- Task to complete
Extract the full listing below without altering a single character.
***** Records provided
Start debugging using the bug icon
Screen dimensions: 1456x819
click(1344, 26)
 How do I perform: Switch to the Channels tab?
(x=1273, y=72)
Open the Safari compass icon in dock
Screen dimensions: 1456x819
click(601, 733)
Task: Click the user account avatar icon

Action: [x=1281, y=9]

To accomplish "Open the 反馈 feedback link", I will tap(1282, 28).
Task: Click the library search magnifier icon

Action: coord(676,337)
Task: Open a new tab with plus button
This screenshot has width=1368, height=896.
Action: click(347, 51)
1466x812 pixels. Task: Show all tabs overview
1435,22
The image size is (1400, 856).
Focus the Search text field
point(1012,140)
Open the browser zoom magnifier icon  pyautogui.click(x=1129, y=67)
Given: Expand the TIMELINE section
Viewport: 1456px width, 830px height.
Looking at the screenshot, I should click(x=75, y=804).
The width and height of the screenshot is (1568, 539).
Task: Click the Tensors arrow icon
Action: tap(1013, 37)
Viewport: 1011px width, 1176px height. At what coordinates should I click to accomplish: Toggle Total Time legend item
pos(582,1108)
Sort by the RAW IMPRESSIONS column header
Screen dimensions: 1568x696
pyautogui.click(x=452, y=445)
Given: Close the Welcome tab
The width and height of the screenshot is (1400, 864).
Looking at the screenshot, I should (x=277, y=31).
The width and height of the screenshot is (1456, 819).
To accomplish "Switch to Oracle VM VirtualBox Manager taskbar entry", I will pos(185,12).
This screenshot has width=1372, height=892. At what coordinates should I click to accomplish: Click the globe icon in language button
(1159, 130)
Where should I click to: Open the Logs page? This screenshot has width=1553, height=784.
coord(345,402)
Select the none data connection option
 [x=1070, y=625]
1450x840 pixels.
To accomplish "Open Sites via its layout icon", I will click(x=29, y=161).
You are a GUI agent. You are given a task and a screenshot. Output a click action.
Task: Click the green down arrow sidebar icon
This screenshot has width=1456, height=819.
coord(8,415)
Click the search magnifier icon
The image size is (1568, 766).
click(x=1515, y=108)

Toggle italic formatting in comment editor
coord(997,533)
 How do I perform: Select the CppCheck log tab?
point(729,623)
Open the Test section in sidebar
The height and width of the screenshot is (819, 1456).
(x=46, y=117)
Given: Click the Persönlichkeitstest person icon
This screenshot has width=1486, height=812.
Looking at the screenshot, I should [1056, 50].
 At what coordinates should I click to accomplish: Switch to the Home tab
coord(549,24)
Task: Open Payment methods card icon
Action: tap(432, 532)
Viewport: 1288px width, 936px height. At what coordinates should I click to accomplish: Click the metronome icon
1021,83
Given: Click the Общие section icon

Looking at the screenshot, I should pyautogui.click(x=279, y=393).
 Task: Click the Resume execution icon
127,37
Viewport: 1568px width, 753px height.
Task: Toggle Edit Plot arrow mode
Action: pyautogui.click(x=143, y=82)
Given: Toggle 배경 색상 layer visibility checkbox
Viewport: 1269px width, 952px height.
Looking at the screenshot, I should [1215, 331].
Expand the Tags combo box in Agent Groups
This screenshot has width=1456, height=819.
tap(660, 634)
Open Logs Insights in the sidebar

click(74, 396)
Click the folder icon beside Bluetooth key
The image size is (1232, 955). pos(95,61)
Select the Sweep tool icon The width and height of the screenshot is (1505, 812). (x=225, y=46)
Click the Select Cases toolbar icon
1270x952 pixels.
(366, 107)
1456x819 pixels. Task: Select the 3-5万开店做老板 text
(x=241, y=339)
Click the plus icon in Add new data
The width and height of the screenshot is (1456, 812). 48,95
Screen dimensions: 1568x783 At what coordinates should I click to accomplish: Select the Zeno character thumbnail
**********
- Output of the task
Start debugging using the bug icon
Screen dimensions: 1456x819
click(1344, 26)
 How do I perform: Switch to the Channels tab?
(x=1273, y=72)
Open the Safari compass icon in dock
Screen dimensions: 1456x819
click(601, 733)
Task: Click the user account avatar icon

Action: [x=1281, y=9]

To accomplish "Open the 反馈 feedback link", I will tap(1282, 28).
Task: Click the library search magnifier icon

Action: coord(676,337)
Task: Open a new tab with plus button
This screenshot has width=1368, height=896.
Action: click(347, 51)
1466x812 pixels. Task: Show all tabs overview
1435,22
The image size is (1400, 856).
Focus the Search text field
point(1012,140)
Open the browser zoom magnifier icon  pyautogui.click(x=1129, y=67)
Given: Expand the TIMELINE section
Viewport: 1456px width, 830px height.
Looking at the screenshot, I should click(x=75, y=804).
The width and height of the screenshot is (1568, 539).
Task: Click the Tensors arrow icon
Action: tap(1013, 37)
Viewport: 1011px width, 1176px height. At what coordinates should I click to accomplish: Toggle Total Time legend item
pos(582,1108)
Sort by the RAW IMPRESSIONS column header
Screen dimensions: 1568x696
pyautogui.click(x=452, y=445)
Given: Close the Welcome tab
The width and height of the screenshot is (1400, 864).
Looking at the screenshot, I should (x=277, y=31).
The width and height of the screenshot is (1456, 819).
To accomplish "Switch to Oracle VM VirtualBox Manager taskbar entry", I will pos(185,12).
This screenshot has width=1372, height=892. At what coordinates should I click to accomplish: Click the globe icon in language button
(1159, 130)
Where should I click to: Open the Logs page? This screenshot has width=1553, height=784.
coord(345,402)
Select the none data connection option
 [x=1070, y=625]
1450x840 pixels.
To accomplish "Open Sites via its layout icon", I will click(x=29, y=161).
You are a GUI agent. You are given a task and a screenshot. Output a click action.
Task: Click the green down arrow sidebar icon
This screenshot has width=1456, height=819.
coord(8,415)
Click the search magnifier icon
The image size is (1568, 766).
click(x=1515, y=108)

Toggle italic formatting in comment editor
coord(997,533)
 How do I perform: Select the CppCheck log tab?
point(729,623)
Open the Test section in sidebar
The height and width of the screenshot is (819, 1456).
(x=46, y=117)
Given: Click the Persönlichkeitstest person icon
This screenshot has width=1486, height=812.
Looking at the screenshot, I should [1056, 50].
 At what coordinates should I click to accomplish: Switch to the Home tab
coord(549,24)
Task: Open Payment methods card icon
Action: tap(432, 532)
Viewport: 1288px width, 936px height. At what coordinates should I click to accomplish: Click the metronome icon
1021,83
Given: Click the Общие section icon

Looking at the screenshot, I should pyautogui.click(x=279, y=393).
 Task: Click the Resume execution icon
127,37
Viewport: 1568px width, 753px height.
Task: Toggle Edit Plot arrow mode
Action: pyautogui.click(x=143, y=82)
Given: Toggle 배경 색상 layer visibility checkbox
Viewport: 1269px width, 952px height.
Looking at the screenshot, I should [1215, 331].
Expand the Tags combo box in Agent Groups
This screenshot has width=1456, height=819.
tap(660, 634)
Open Logs Insights in the sidebar

click(74, 396)
Click the folder icon beside Bluetooth key
The image size is (1232, 955). pos(95,61)
Select the Sweep tool icon The width and height of the screenshot is (1505, 812). (x=225, y=46)
Click the Select Cases toolbar icon
1270x952 pixels.
(366, 107)
1456x819 pixels. Task: Select the 3-5万开店做老板 text
(x=241, y=339)
Click the plus icon in Add new data
The width and height of the screenshot is (1456, 812). 48,95
Screen dimensions: 1568x783 At what coordinates should I click to accomplish: Select the Zeno character thumbnail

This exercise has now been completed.